**Information given**

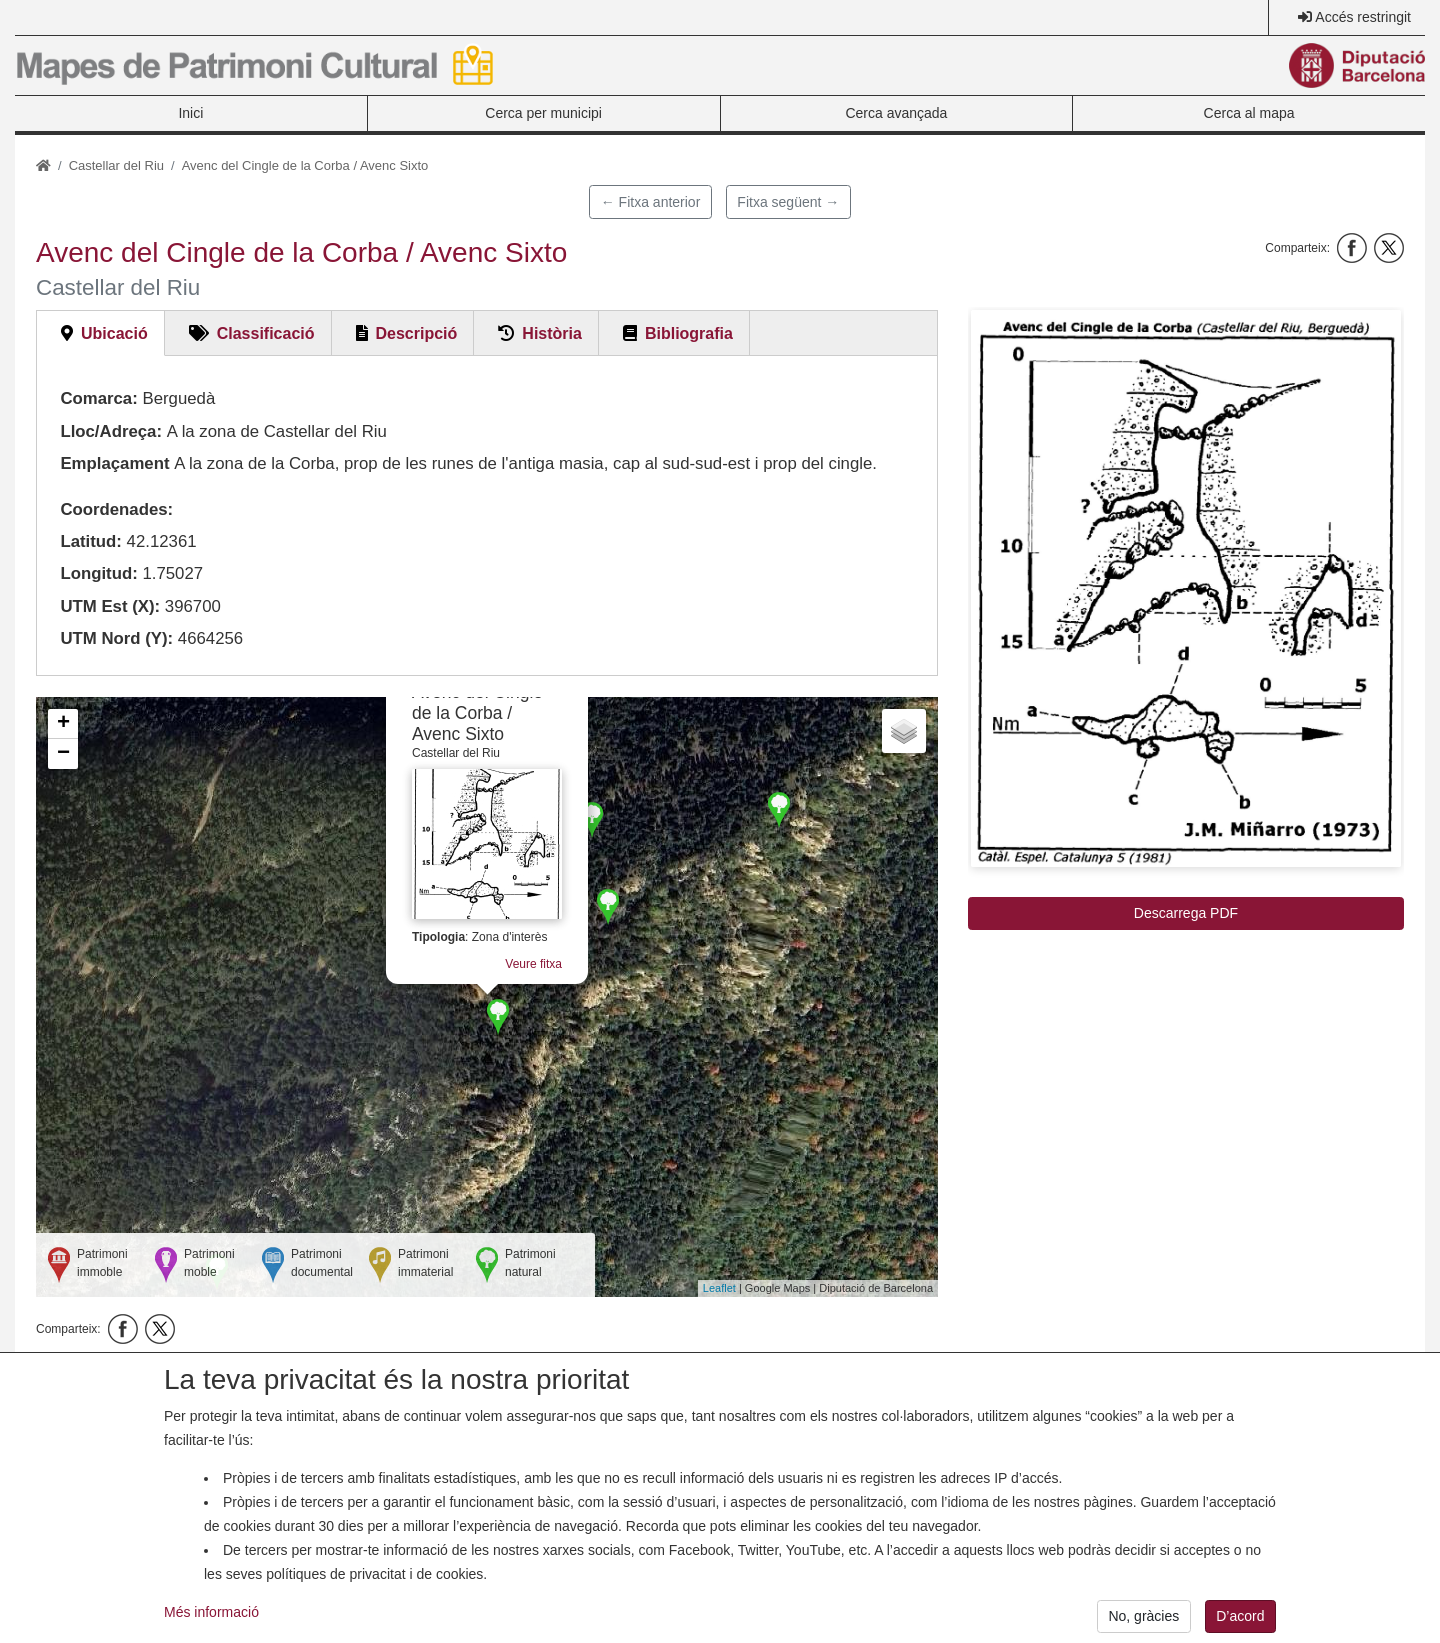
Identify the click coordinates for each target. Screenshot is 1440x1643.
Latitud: (91, 541)
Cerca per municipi (543, 113)
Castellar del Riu (116, 165)
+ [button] (63, 724)
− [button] (63, 754)
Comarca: (98, 398)
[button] (1186, 588)
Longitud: (98, 573)
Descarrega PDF (1186, 913)
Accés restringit (1363, 17)
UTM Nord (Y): (116, 638)
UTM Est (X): (110, 606)
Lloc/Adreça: (111, 431)
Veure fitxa (533, 964)
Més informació (211, 1627)
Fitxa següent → (788, 202)
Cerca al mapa (1249, 113)
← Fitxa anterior (651, 202)
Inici (190, 113)
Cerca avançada (896, 113)
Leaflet (719, 1288)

**Work instructions**
Reproduce every entry above verbatim, line by line, leaving out the picture.

**Correct output**
Identify the click coordinates for each target. Screenshot is 1440x1643.
Latitud: (91, 541)
Cerca per municipi (543, 113)
Castellar del Riu (116, 165)
+ [button] (63, 724)
− [button] (63, 754)
Comarca: (98, 398)
[button] (1186, 588)
Longitud: (98, 573)
Descarrega PDF (1186, 913)
Accés restringit (1363, 17)
UTM Nord (Y): (116, 638)
UTM Est (X): (110, 606)
Lloc/Adreça: (111, 431)
Veure fitxa (533, 964)
Més informació (211, 1627)
Fitxa següent → (788, 202)
Cerca al mapa (1249, 113)
← Fitxa anterior (651, 202)
Inici (190, 113)
Cerca avançada (896, 113)
Leaflet (719, 1288)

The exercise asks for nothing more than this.